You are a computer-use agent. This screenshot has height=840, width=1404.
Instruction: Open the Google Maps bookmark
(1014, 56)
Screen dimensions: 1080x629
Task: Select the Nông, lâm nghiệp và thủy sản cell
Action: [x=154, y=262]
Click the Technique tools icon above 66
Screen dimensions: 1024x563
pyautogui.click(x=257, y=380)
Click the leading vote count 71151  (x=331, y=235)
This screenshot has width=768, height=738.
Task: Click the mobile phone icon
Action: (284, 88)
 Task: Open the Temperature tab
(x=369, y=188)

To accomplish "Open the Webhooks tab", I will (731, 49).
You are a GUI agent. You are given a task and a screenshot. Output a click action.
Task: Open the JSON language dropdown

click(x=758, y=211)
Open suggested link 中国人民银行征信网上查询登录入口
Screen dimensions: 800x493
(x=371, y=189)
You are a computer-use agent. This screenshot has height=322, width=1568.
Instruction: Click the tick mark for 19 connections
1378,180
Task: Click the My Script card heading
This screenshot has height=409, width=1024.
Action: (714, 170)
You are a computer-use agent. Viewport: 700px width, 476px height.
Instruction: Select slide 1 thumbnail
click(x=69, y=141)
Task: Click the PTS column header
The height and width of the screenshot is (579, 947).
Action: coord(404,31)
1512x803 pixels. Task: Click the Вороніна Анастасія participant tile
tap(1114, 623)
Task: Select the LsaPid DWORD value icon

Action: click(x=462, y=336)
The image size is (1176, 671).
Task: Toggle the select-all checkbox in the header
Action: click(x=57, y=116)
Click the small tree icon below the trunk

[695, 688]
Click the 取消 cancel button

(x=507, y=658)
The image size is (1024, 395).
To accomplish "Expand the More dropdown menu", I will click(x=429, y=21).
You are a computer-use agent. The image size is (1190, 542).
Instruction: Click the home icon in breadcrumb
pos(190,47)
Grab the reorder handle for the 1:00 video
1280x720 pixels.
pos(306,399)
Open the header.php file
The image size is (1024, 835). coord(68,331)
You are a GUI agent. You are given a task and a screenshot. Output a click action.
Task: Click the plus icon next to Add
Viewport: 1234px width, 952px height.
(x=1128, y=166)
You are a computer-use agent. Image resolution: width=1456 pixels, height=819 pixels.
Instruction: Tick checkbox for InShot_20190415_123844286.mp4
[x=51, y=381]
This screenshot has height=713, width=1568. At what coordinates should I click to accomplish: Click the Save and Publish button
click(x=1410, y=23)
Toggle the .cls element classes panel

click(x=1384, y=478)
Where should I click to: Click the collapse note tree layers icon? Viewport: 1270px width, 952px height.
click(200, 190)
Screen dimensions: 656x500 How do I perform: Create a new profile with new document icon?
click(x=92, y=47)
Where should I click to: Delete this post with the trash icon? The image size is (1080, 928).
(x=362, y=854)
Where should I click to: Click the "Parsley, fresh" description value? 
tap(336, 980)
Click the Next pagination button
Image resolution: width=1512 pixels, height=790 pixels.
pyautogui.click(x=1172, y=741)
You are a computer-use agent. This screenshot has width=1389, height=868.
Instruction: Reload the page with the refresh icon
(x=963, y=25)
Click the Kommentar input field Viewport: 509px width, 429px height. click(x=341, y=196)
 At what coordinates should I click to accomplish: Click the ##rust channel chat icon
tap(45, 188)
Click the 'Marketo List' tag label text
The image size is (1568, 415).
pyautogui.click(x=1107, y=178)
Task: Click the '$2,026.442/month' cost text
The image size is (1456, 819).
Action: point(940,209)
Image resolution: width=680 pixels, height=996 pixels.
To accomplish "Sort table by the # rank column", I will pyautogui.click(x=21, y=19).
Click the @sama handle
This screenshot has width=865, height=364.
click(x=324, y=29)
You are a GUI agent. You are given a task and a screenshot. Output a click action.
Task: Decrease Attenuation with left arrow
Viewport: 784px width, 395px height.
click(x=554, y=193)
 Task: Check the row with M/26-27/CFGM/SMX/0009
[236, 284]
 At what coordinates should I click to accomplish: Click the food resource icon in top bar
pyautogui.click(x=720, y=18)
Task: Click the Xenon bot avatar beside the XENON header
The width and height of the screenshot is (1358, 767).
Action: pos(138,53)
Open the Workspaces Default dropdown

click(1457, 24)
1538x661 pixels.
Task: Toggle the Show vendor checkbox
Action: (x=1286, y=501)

-- What to work on --
Please pick out every line in the listing above that contains the word "screenshot" and copy each one.

-- Output for this task --
You are a computer-use agent. This screenshot has height=840, width=1404.
This screenshot has width=768, height=738.
You are a GUI agent. You are given a task and a screenshot. Output a click action.
You are a computer-use agent. This screenshot has height=322, width=1568.
This screenshot has height=409, width=1024.
The height and width of the screenshot is (579, 947).
You are a GUI agent. You are given a task and a screenshot. Output a click action.
This screenshot has height=713, width=1568. At what coordinates should I click to accomplish: Click the Save and Publish button
You are a computer-use agent. This screenshot has width=1389, height=868.
This screenshot has width=865, height=364.
You are a GUI agent. You are given a task and a screenshot. Output a click action.
The width and height of the screenshot is (1358, 767).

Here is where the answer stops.